Agustí Crusellas fue el fundador de la Escuela para la Vida. 

Nació en Barcelona, en el seno de una antigua familia de payeses propietarios. Se licencia en Ciencias Económicas y Empresariales y durante más de 25 años trabaja en el mundo financiero.

A pesar de tener todo lo que aparentemente se necesita para ser feliz (dinero, buenas casas, un buen trabajo, cultura, relaciones...) no se siente satisfecho consigo mismo.

Con los años inicia una larga búsqueda, deja su trabajo y todo lo que tenía hasta ese momento y se dedica plenamente a conocerse, no de un modo intelectual, sino desde la propia exposición y experimentación vital.

Esta búsqueda le lleva a experienciar y profundizar en varias corrientes, tanto de la Psicoterapia Humanista como de otras fuentes, siendo las principales: Terapia Gestalt, Constelaciones Familiares según la metodología de Bert Hellinger, Programación Neurolingüistica (PNL), Eneagrama - Psicoterapia Integrativa (programa SAT de Claudio Naranjo), Medicina China, Reiki, Proceso Hoffman, recogiendo también las aportaciones de Gurdjieff, del Análisis Transaccional de Eric Berne (sobre todo la Teoría de los Juegos), de las Lecturas Psicoespirituales de Tom Heckel, de la Psicoterapia centrada en el cliente de Carl Rogers... Durante unos años es co-propietario y co-director de un centro de crecimiento personal en Buenos Aires (Argentina).

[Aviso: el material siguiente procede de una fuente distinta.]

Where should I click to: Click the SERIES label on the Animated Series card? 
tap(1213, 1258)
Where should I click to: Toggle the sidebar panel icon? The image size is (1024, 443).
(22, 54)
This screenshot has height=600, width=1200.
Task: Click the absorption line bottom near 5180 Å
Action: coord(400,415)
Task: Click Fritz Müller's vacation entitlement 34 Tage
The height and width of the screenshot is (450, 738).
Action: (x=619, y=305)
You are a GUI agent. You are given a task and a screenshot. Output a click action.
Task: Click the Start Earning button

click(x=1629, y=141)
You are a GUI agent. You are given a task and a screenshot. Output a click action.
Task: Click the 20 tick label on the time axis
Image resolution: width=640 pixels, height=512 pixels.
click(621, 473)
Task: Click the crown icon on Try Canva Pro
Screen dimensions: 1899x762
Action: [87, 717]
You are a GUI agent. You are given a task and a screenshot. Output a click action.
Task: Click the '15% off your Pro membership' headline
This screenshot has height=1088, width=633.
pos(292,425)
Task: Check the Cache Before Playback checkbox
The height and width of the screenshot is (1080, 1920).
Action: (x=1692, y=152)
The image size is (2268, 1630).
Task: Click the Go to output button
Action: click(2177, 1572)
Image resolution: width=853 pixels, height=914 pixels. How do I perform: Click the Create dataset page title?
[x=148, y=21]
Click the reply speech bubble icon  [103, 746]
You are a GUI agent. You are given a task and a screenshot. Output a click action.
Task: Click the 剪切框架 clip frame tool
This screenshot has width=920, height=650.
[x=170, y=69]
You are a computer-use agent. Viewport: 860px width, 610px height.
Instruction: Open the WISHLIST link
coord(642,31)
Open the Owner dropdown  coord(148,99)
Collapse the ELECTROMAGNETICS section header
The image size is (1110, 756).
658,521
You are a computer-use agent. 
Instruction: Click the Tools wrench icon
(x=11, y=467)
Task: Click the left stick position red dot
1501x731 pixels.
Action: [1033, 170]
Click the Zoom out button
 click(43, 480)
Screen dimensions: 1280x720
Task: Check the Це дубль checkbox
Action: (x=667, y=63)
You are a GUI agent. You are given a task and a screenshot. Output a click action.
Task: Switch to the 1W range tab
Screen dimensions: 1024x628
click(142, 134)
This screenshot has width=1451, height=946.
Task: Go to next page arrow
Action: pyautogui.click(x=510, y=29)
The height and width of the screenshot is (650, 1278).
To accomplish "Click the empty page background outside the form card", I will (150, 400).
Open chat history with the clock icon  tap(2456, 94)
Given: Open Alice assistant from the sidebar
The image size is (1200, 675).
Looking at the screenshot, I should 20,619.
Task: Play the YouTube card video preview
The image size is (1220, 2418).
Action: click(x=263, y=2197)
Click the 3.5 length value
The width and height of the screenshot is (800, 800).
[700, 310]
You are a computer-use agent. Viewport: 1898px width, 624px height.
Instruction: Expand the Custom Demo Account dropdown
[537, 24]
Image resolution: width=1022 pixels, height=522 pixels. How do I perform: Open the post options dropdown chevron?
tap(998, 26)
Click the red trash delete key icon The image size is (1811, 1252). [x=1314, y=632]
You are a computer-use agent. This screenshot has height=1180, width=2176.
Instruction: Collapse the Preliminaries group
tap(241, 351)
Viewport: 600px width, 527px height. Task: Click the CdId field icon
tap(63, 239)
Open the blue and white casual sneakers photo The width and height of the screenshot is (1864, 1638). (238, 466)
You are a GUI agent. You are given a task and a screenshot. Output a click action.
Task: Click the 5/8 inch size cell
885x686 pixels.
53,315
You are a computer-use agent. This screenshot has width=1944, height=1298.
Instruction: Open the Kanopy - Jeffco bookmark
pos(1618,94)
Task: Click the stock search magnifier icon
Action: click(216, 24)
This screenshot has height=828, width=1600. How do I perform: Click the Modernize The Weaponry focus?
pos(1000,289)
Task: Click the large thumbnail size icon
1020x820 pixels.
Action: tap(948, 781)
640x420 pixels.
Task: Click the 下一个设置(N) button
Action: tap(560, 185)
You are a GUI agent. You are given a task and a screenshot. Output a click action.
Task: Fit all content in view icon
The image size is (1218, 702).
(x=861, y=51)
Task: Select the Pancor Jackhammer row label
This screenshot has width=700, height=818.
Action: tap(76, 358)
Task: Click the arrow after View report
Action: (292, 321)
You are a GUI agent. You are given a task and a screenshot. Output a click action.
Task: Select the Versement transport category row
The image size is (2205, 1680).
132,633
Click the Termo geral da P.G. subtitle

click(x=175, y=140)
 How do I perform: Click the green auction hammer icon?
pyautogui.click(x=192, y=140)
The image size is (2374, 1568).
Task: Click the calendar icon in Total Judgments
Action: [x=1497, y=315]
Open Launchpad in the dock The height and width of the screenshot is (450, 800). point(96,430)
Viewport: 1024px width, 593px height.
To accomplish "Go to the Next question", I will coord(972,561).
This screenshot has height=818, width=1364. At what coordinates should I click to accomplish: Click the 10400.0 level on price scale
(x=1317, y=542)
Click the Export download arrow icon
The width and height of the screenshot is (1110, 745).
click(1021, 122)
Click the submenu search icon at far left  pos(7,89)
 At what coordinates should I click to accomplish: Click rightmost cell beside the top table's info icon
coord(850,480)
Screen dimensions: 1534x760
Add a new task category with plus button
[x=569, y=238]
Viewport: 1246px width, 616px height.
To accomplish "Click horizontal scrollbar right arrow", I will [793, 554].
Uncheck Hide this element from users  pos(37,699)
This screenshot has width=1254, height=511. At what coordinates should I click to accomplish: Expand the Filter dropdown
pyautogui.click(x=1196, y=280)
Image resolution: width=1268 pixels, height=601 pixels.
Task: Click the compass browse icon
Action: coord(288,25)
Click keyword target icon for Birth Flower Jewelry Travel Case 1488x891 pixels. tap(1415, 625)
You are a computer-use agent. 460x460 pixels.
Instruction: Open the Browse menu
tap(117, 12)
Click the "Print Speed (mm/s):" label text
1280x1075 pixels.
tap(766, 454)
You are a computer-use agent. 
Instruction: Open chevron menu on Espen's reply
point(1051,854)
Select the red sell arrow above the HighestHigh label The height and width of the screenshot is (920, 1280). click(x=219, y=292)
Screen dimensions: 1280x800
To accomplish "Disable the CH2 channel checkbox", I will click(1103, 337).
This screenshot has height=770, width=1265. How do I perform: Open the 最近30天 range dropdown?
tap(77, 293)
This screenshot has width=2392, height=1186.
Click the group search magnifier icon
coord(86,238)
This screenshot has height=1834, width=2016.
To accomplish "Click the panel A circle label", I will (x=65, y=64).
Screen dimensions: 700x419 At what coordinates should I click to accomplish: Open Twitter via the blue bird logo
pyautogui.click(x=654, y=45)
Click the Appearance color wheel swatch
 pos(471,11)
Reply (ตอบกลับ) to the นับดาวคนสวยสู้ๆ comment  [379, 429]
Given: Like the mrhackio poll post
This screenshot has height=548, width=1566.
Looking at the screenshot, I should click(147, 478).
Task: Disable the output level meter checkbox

Viaja por Europa, América del Norte, Centro y Sur, África del Norte y Subsahariana, Asia -varias veces a India, también Turquía y países del Sudeste Asiático-.

Profundiza en el mensaje de Cristo y se abre a otras espiritualidades, sobre todo Budismo y Chamanismo.

Sus propias vivencias, junto con su trabajo acompañando personas, enriquecen su visión sobre los distintos caracteres y situaciones personales, y le ayudan a encontrar el mejor modo de atender a cada persona en su momento presente.

Con todo ello adquiere una profunda comprensión del ser humano, de la relación con lo espiritual y el modo de alcanzar una vida más plena. 


El equipo actual de la Escuela para la Vida seguimos haciendo crecer su legado.